**EXERCISE DETAILS**.
Copy each line of the data word for word, omitting the pictures.

[Item coordinate data]
__________________________________________________

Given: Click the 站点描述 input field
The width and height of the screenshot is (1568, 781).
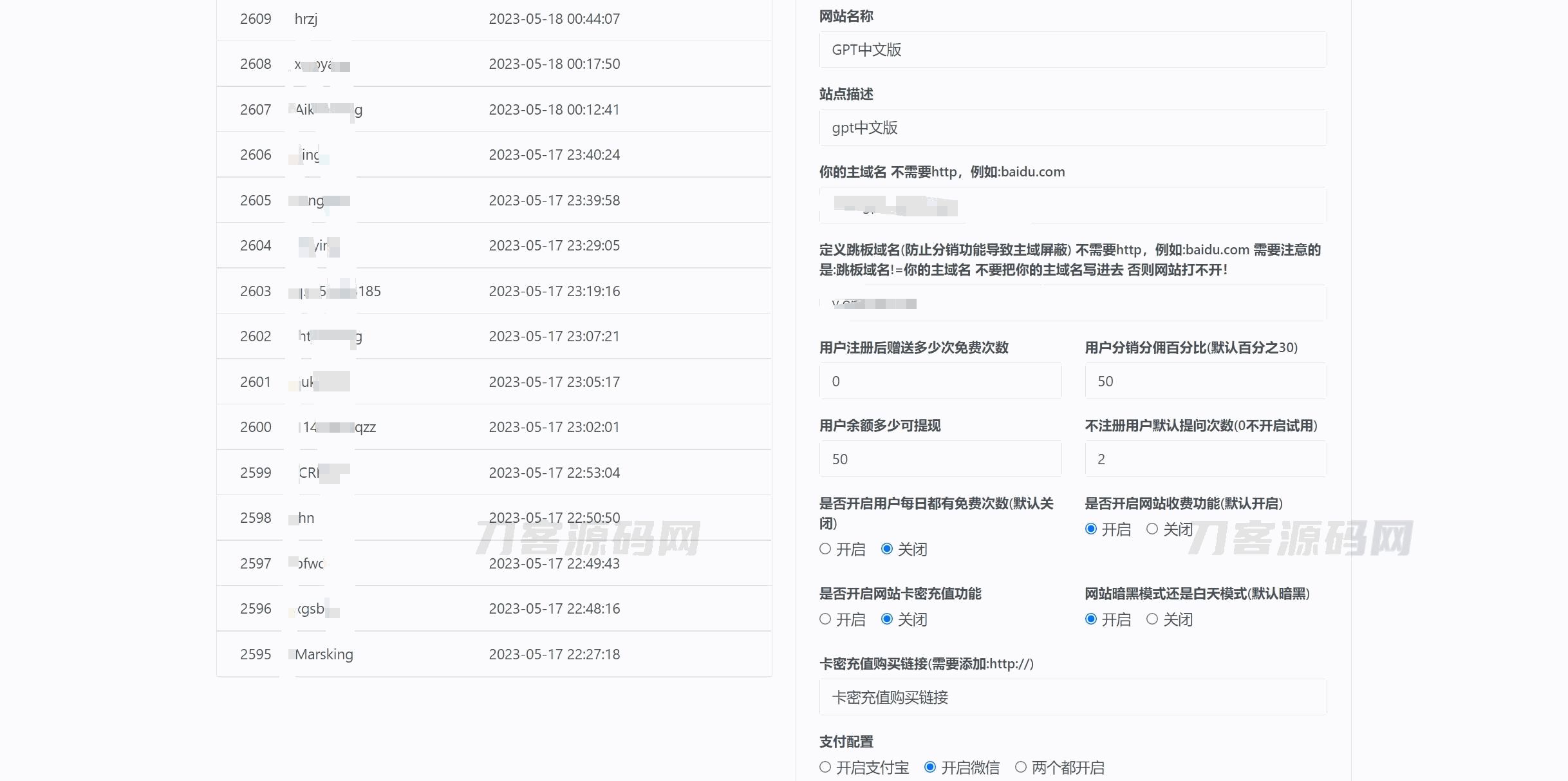Looking at the screenshot, I should click(x=1072, y=127).
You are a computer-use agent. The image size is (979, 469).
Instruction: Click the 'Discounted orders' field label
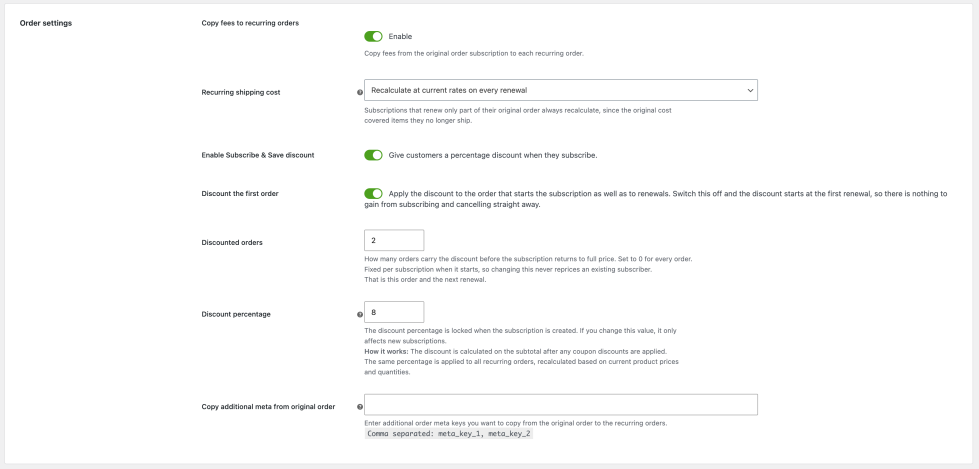coord(232,242)
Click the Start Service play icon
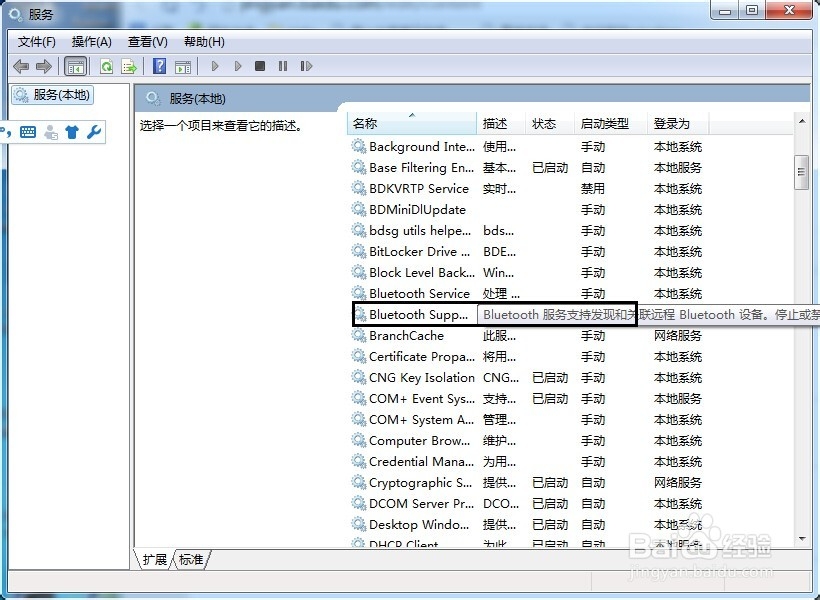The width and height of the screenshot is (820, 600). [214, 65]
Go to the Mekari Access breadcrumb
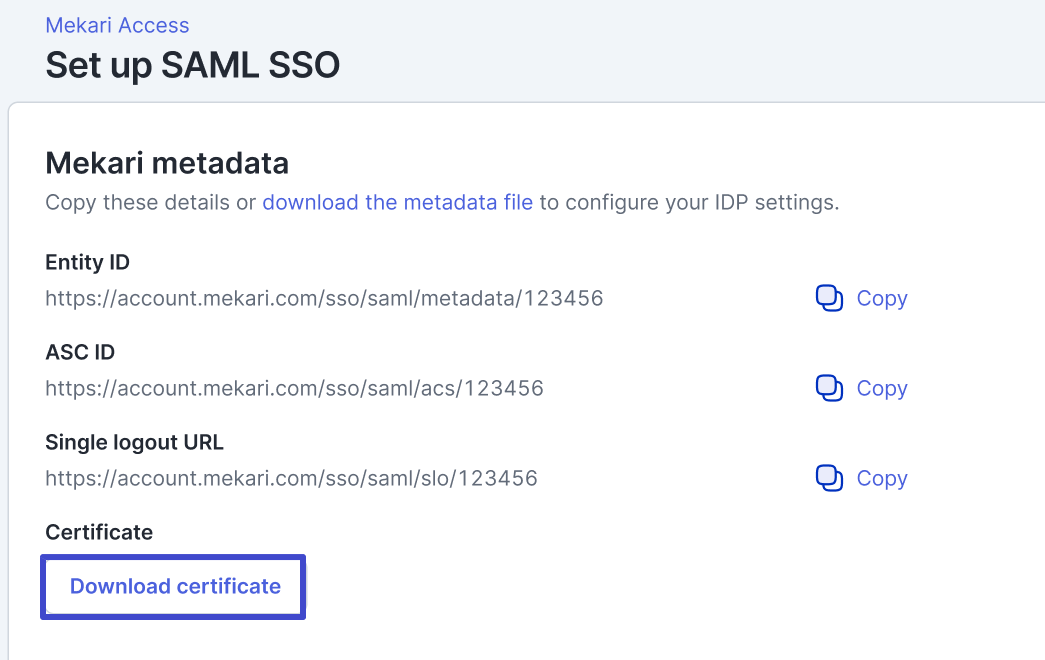The image size is (1045, 660). tap(117, 26)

__________________________________________________

**FINAL ANSWER**.
Given: Click the 站点描述 input field
The width and height of the screenshot is (1568, 781).
Looking at the screenshot, I should click(x=1072, y=127).
You are a computer-use agent. The image size is (979, 469).
Instruction: Click the 'Discounted orders' field label
coord(232,242)
Click the Start Service play icon
The width and height of the screenshot is (820, 600). [214, 65]
Go to the Mekari Access breadcrumb
The image size is (1045, 660). tap(117, 26)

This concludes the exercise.